READING PASSAGE
◆ ◆ ◆ ◆

In a study of the “death” of Aramis (subtitled, Or the Love of Technology), the French sociologist Bruno Latour described how the engineers, managers and politicians around Aramis almost literally fell in love with the idea. This blinded them to the massive technical challenges of the project and a basic social challenge – when asked, Parisians were rather worried about being sat in a driverless car with strangers. If you’re wondering what did happen to Aramis, if you’ve ever been in a Renault Espace you’ve driven in it. And if you’ve ever been on the TGV you’ve been powered by its motors and stopped by its control system.

Similarly, when the Edinburgh Trams were first getting stuck in late 2008, I was reading a book about a very modest transport project in the city of Aalborg in Denmark by the planning academic Bent Flyvbjerg. Rationality and Power describes how a project to close and pedestrianise some streets and build a bus station ended up taking well over a decade and was wracked with controversy.

Everyone agreed that Aalborg needed a transport solution and the plan was Very Good. Supporters and detractors of the project could marshal all the rational arguments they wanted to but what mattered was the messy business of politics and power. The traders blocked it because they feared the loss of business and had the ear of the politicians. The project stalled as municipal politics swung in one direction and then the next. At one point work stopped due to an economic crisis and reductions in government spending.

All sounding very familiar. Many commentators have caterwauled about Edinburgh’s inability to complete the project compared to European cities. I wonder how many of them were residents in these towns and cities during construction and listened to taxi drivers stuck in congestion. Or read decades of local press cuttings in French or Spanish to understand what the local conflicts and arguments were. I have not, which is why I’m using these two texts that have been published in English. And from these, it seems Edinburgh’s problems are almost universal – we “love” the tram, but are having a lot of difficulty giving birth to it.

◆ ◆ ◆ ◆

STORED DATA
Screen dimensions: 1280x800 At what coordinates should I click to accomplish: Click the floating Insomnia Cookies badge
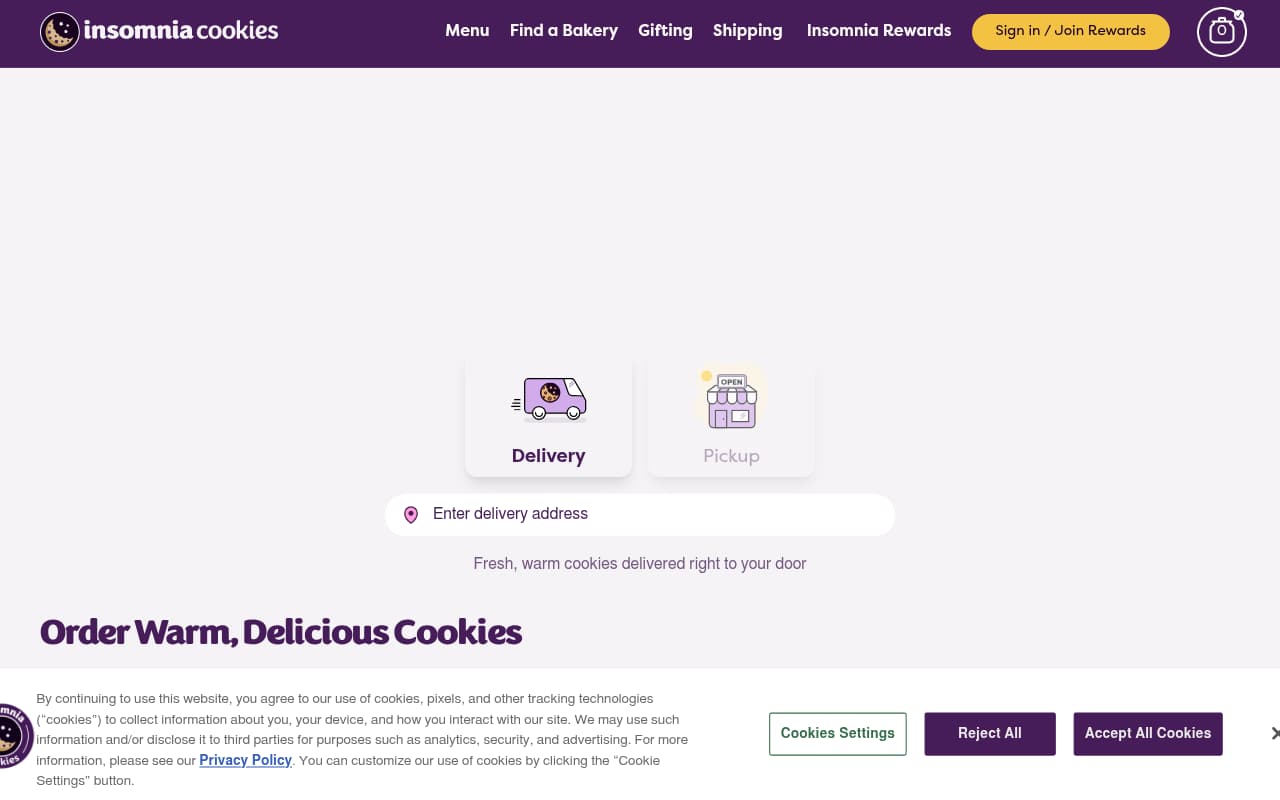(x=12, y=737)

◆ ◆ ◆ ◆

PROBLEM 1
According to the passage about transport projects, what worried Parisians when they were asked about Aramis?
PROBLEM 2
Summarize the passage about transport projects in two sentences.
PROBLEM 3
Write a continuation of the passage about transport projects, starting after its last sentence.

TASK RESULT 1
They were worried about being sat in a driverless car with strangers.

TASK RESULT 2
Bruno Latour's study of Aramis showed how the people behind the project fell in love with the idea and overlooked its technical and social challenges, while Bent Flyvbjerg's book on Aalborg described a modest transport plan that took over a decade because of politics, traders' opposition and an economic crisis. The author draws on these two English-language texts to suggest that Edinburgh's tram troubles are almost universal.

TASK RESULT 3
I don’t want this to read as “I told you so”. But back in the early 2000s when the grand transport strategy of three tram lines, congestion charging and underground car parks was being dreamt up, I wonder if people would have been quite as ambitious if they had delved into this literature. Or even looked back at the difficulties Edinburgh had with Colin Buchanan’s 1971 Transport Study for the city. Big projects are difficult, complex and expensive.

I’m just enjoying sitting back and watching rather than saying what the “right” solution is.

Saturday, 20 August 2011

My rambling thoughts on them there rioty things...

I’ve been away on my holidays to Canada and while I’ve been away some riots have happened. So I thought I should jump on the bandwagon, now it has passed completely, and blog about them.

Firstly, I always speak about riots in a personal way. In 2001 I had a job at a bookshop on the edge of Bradford city centre. That fateful Saturday in July I was leaving work in the evening. Customers have been suggesting that something might have been about to kick-off all day. I had to cross the city centre to get to Forster Square train station to get home. I walked down towards Centenary Square and my way was blocked, so I ducked around the back of the City Hall through Norfolk Gardens and as I again tried to turn towards Market Street I was faced by a charging crowd with a lot of riot police and horses pushing the crowd towards Broadway. I fled in panic across Hall Ings up to the Interchange and jumped on a bus to my dad’s house on the other side of the city. It was a truly terrifying event.

But the broader context says a lot about what happened that weekend. I was going to get the train to escape to the broadly white suburb of Baildon, which my parents have chosen to move to, to get out of inner-city Manningham. The bus I got to my dad’s house would have ordinarily gone through Manningham, down Lumb Lane where a lot of the rioting took place. It was diverted around the edge of the area through decidedly working class peripheral housing estates. The suburb my dad lives in was/is slowly becoming more culturally mixed. A house around the corner has a Pakistani flag flying from it. And the affluent white workers who originally bought the houses in the 1960s are dying or moving further out of the city.  So, there was a major incident of mindless violence, and a broad context of 50 years of difficult socio-economic change in a city with a lot of inequality, spatially reflected and exacerbated by racism.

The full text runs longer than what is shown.